Materials/Methods: In this observational cohort study, 15 patients undergoing primary surgery without neoadjuvant therapy were enrolled. All patients underwent pre-operative MRI within 2 weeks of surgery on both a 1.5T technology company MR-simulator and a 1.5T MR-Linac from a precision radiation medicine company. T1-weighted, T2-weighted, and diffusion-weighted imaging (DWI) sequences were obtained. Tumor characteristics (site, histology, grade, lymphovascular invasion) and pathological measurements were recorded. MRI measurements were performed by a radiologist blinded to histopathology results. Bland-Altman analysis and Pearson’s correlation were used to assess agreement between measurements.
Results: The cohort included 10 males and 5 females with a median age 75 years (range 51-87). Primary sites were gastric (n=9), distal/GOJ (n=5), and mid esophagus (n=1) with predominantly adenocarcinoma (14/15, 93.3%). Mean tumor measurement on MRI was smaller by 4.8 mm compared to histopathology (mean MRI: 37.2 mm, IQR: 23-50 mm; mean pathologic: 32.4 mm, IQR: 20-43 mm). Pearson's correlation was strong (r=0.90, p<0.001). Among MRI-visible tumors (n=10), measurement differences varied by size: tumors <30 mm (n=5) showed a mean overestimation of 1.8 mm (IQR: -3 to 7 mm), while tumors =30 mm (n=5) showed a larger mean overestimation of 7.8 mm (IQR: 2 to 7 mm).
Of 10 MRI-visible tumors, MRI exclusively detected disease in 7 cases where either CT or PET was negative, with DWI aiding detection in 3 cases. MRI detected two tumors that were negative on both CT and PET. In 5 cases without MRI-visible disease (mean histopathological size 11.0 mm, IQR: 3-20 mm), four were negative on all imaging modalities. One post-endoscopic submucosal dissection case showed false-positive CT/PET findings while MRI correctly demonstrated no residual tumor. Clinical T stage (cT1-cT3) generally corresponded to pathological T findings. No clear relationship was found between MRI–pathology size discrepancies and either LVSI status (33.3%) or higher tumor grade (40% of patients).

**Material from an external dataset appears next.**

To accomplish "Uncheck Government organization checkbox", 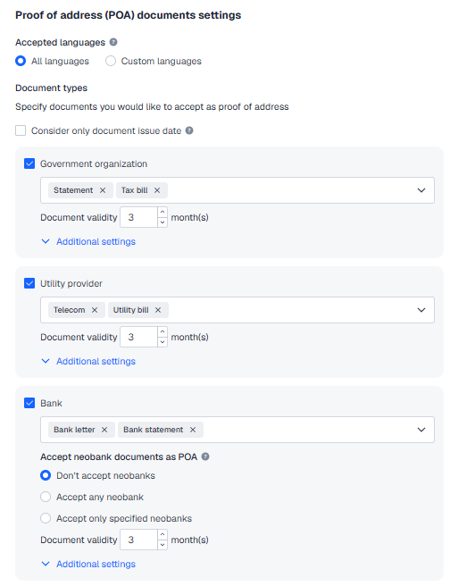I will point(29,163).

Conclusion: This pilot study demonstrates good correlation between MRI and histopathological measurements. While measurement accuracy showed no significant associations with histological features, these findings support the feasibility of MRI simulation and the potential for MR-linac-guided treatment. Larger prospective studies using standardized protocols are warranted to validate these results and optimize MRI-guided adaptive treatment strategies.